# Ammonia Stuck at .25 PPM?



## Ben_dover (Feb 11, 2014)

I'm new to the site and I don't know how to search for similar questions so first question would be how do i search for similar questions? (sorry for being a scrub XD )

I have been having issues with my Ammonia, its been stuck at .25ppm for the last 2 weeks while my nitrites and nitrates have been at 0.
I do weekly 30% water changes and treat my water with prime, my tank has been set up since early dec 2013. I finished my cycle about a month ago and just a few minutes ago I lost a fish ( a Albino Firefin/Dragonblood) he was my favorite fish to just look at and appreciate (sounds lame I know).
I have no idea what killed him, his body was flawless, no scars, abnormal stomach or anything. There's only a few reasons why I suspect he died.

1. He was bullied to death, although he wasnt the most picked on fish he had a very very slight tail fin nip. He died under a rock which belongs to the alpha male of my tank.

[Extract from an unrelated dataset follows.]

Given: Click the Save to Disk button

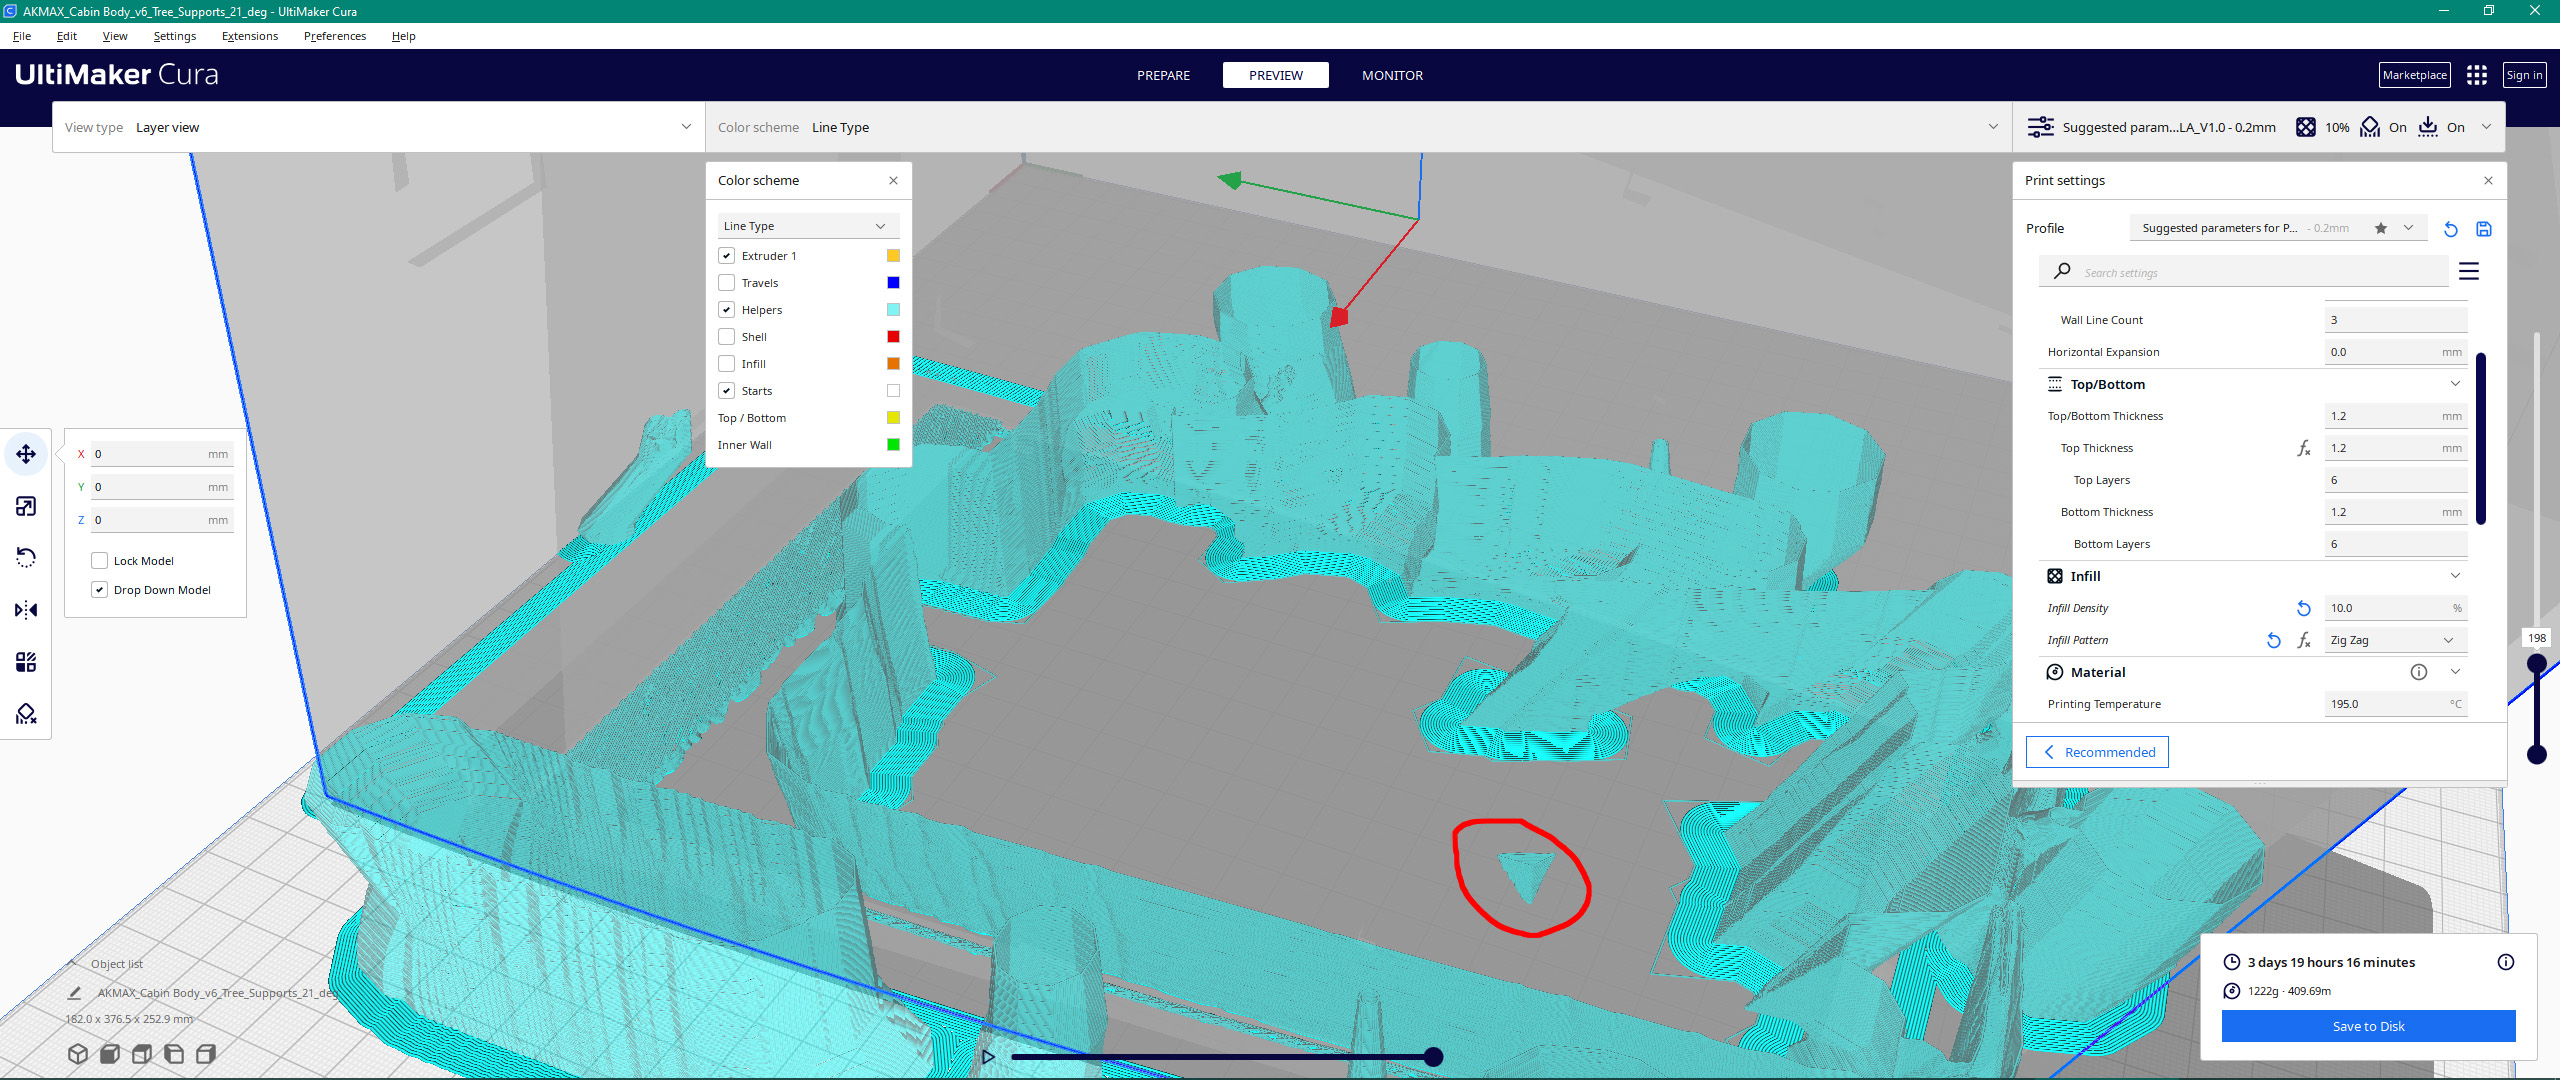Looking at the screenshot, I should [x=2368, y=1025].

2. The .25ppm ammonia killed him

3. He wasn't eating much and idk why, he would only eat once out of 3 days

Idk why he died but it worries me because i have 33 other African cichlids to attend to.
I feed my fish once a day (Hikari Green African Cichlid Excel) as much as they can eat in 30 seconds, Change 30% of the water weekly, always use seachem prime to treat the water, the waters always at 82 degrees Fahrenheit, 150 gallon tank, 1000GPH filter total. Ammonia .25ppm nitrites 0ppm nitrates 0ppm. Out the tap water ammonia .25 ppm 0nitrites 0 nitrates


----------



## trader_sam (Mar 2, 2014)

you certainly shoot for 0-ppm on ammonia, but .25 shouldn't kill them.


----------



## GTZ (Apr 21, 2010)

If there's chloramine in your tap water, you will see an ammonia reading within 24-36 hours of a water change. Usually this is gone after a day or so as it has been consumed by the ammonia oxidizing bacteria. Because you're getting a reading from your tap, my guess is that this is why you're seeing it in your tank, unless you're readings are more than 36 hours following the water change of course.
Keep an eye on your fish for any non eaters. If you're concerned with aggression issues, you may want to post your stock list in the Malawi section for some feedback.
Why you're seeing 0ppm nitrate is quite odd. Normally this only occurs in very lightly stocked tanks or in heavily planted tanks.


----------



## pablo111 (Dec 10, 2013)

Are you using API test kits? Are you doing the Nitrate test properly? (Shake bottle 2 for 30 seconds, mix, then shake test tube for 60 seconds)?


----------



## Ben_dover (Feb 11, 2014)

GTZ said:


> If there's chloramine in your tap water, you will see an ammonia reading within 24-36 hours of a water change. Usually this is gone after a day or so as it has been consumed by the ammonia oxidizing bacteria. Because you're getting a reading from your tap, my guess is that this is why you're seeing it in your tank, unless you're readings are more than 36 hours following the water change of course.
> Keep an eye on your fish for any non eaters. If you're concerned with aggression issues, you may want to post your stock list in the Malawi section for some feedback.
> Why you're seeing 0ppm nitrate is quite odd. Normally this only occurs in very lightly stocked tanks or in heavily planted tanks.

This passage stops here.